The 15th is very fast approaching and could come at any time now. Names are picked out but are a suprise as we don't know the sex either!


----------



## VentoGT (Mar 22, 2000)

Don't want to make you nervous, but the Treg was designed for only 2 child seats, and at no time is there supposed to be a child in the center!! See the manual for details, this was also specifically talked about by the dealer!


----------



## redneck (Feb 29, 2004)

*Re: (VentoGT)*


_Quote, originally posted by *VentoGT* »_Don't want to make you nervous, but the Treg was designed for only 2 child seats, and at no time is there supposed to be a child in the center!! See the manual for details, this was also specifically talked about by the dealer! 

My Child Restraint manual supplement indicates that the outboard positions have the Latch system. It says if the center position is used the the safety belt and top tether attachment must be used. Supplement - top of page 2


----------



## soldme1 (Jun 16, 2005)

*Re: (VentoGT)*


_Quote, originally posted by *VentoGT* »_Don't want to make you nervous, but the Treg was designed for only 2 child seats, and at no time is there supposed to be a child in the center!! See the manual for details, this was also specifically talked about by the dealer! 

I'm confused. How is the Touareg not able to withstand the force of three car seats in a crash, but three 200 adults using a seat belt in the back seat is fine?








Section 2.1 of my manual even mentions how to install three car seats. Am I reading it wrong?
Thanks for any help in this matter.


----------



## soldme1 (Jun 16, 2005)

*Re: (VentoGT)*


_Quote, originally posted by *VentoGT* »_Don't want to make you nervous, but the Treg was designed for only 2 child seats, and at no time is there supposed to be a child in the center!! See the manual for details, this was also specifically talked about by the dealer! 

This is what I found...
*·	Never use the tether anchorages and lower anchorages to install three child restraints in your Volkswagen.
·	If you must install three child restraints in the rear seat of the Volkswagen with three seating positions in the rear, you must use the vehicle safety belt to install the child restraint in the center seating positions.
*
To me, that is saying you are not to use the anchors for the car seat that is in the middle.


----------



## Maestr0 (Feb 2, 2005)

I just want to add my 2 cents and it is a little on a tangent.
A lot of posters seem to be 'rigging' their own arrangements for child seats. Things like using belts and latch together. Then they say things like, "Hey, it works great".
They couldnt be more wrong. The child seats are actually designed to move around in an accident and transfer the energy of a crash to the seat and NOT the baby. 
However, a lot of parents think the child-seat needs to be arc-welded to the T-Regs seat. This is NOT the case.


----------



## spikeital (May 21, 2001)

*Re: (Maestr0)*


_Quote, originally posted by *Maestr0* »_I just want to add my 2 cents and it is a little on a tangent.

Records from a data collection
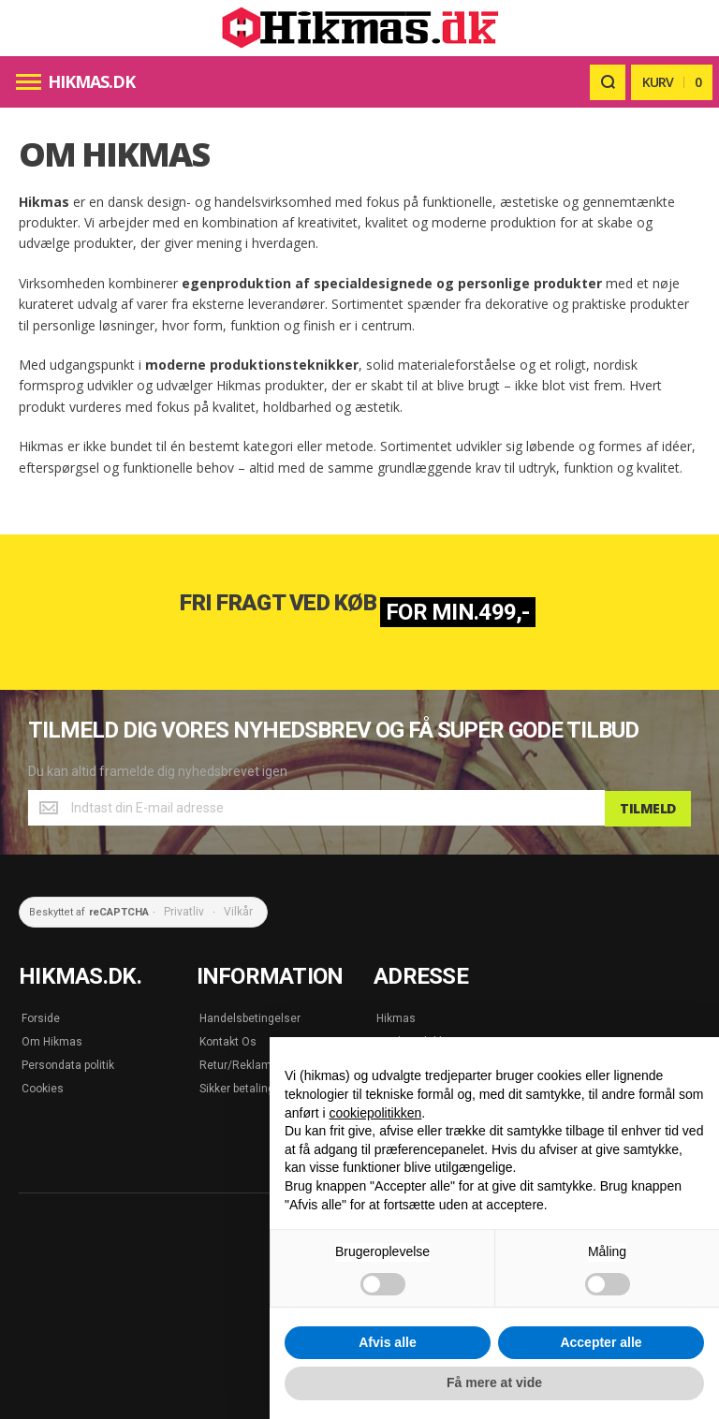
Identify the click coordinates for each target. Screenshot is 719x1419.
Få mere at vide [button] (494, 1382)
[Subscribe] (648, 808)
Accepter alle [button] (600, 1342)
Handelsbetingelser (250, 1016)
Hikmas (396, 1016)
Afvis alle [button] (387, 1342)
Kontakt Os (228, 1039)
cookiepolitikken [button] (375, 1112)
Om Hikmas (52, 1039)
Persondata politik (68, 1063)
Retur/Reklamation (248, 1063)
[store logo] (359, 28)
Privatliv (184, 910)
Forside (41, 1016)
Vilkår (238, 910)
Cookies (43, 1086)
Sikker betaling (236, 1086)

**Instructions:**
A – Summarize the forum thread about child seats in the Touareg in two sentences.
B – Write the next part of the forum thread about child seats in the Touareg, picking up right after the last line shown.
You won't need the records for any of this.

**Answers in order:**
A – One poster warns that the Touareg was designed for only two child seats and never a child in the center, but others point to the manual: the outboard positions have the Latch system, and a center child seat must be installed with the safety belt rather than the lower anchorages. Another poster adds that child seats are designed to move around in a crash and pass the energy to the seat and not the baby, so they shouldn't be rigged to sit rigidly fixed.

B –
A lot of posters seem to be 'rigging' their own arrangements for child seats. Things like using belts and latch together. Then they say things like, "Hey, it works great".
They couldnt be more wrong. The child seats are actually designed to move around in an accident and transfer the energy of a crash to the seat and NOT the baby. 
However, a lot of parents think the child-seat needs to be arc-welded to the T-Regs seat. This is NOT the case.


Have to add my 3 cents here








I agree it should not be arc welded, but there shouldn't be much play with the car seat as well. Shouldn't move more the 1 inch from side to side. Anymore and that is dangerous. I prefer mine to have minumal movement. less then 1/4 of an inch.


----------



## Satchriani (Jul 17, 2000)

*Re: (spikeital)*

I just posted asking about 2 car seats not knowing this thread was in action. We might be looking into a T-reg to avoid getting a Mini-van or an SUV with a 3rd row of seats. How do you think it will handle 2 car seats with a 10-15 year old in the middle? We have a 2.5 year old daughter, and we're thinking of having another. Our son is 9 right now....would they all fit?


----------



## soldme1 (Jun 16, 2005)

*Re: (Satchriani)*


_Quote, originally posted by *Satchriani* »_I just posted asking about 2 car seats not knowing this thread was in action. We might be looking into a T-reg to avoid getting a Mini-van or an SUV with a 3rd row of seats. How do you think it will handle 2 car seats with a 10-15 year old in the middle? We have a 2.5 year old daughter, and we're thinking of having another. Our son is 9 right now....would they all fit? 

Your best bet is to go to a dealer and install the two car seats and have your son sit in the middle and go for a ride, a long ride and see how he does. I will be honest and say it doesn't seem like the person in the middle has a lot of foot room. If all three of mine were not in car seats, I am not sure if I would have still gotten a Touareg as we do take a few long trips to the lake, especially in the summer.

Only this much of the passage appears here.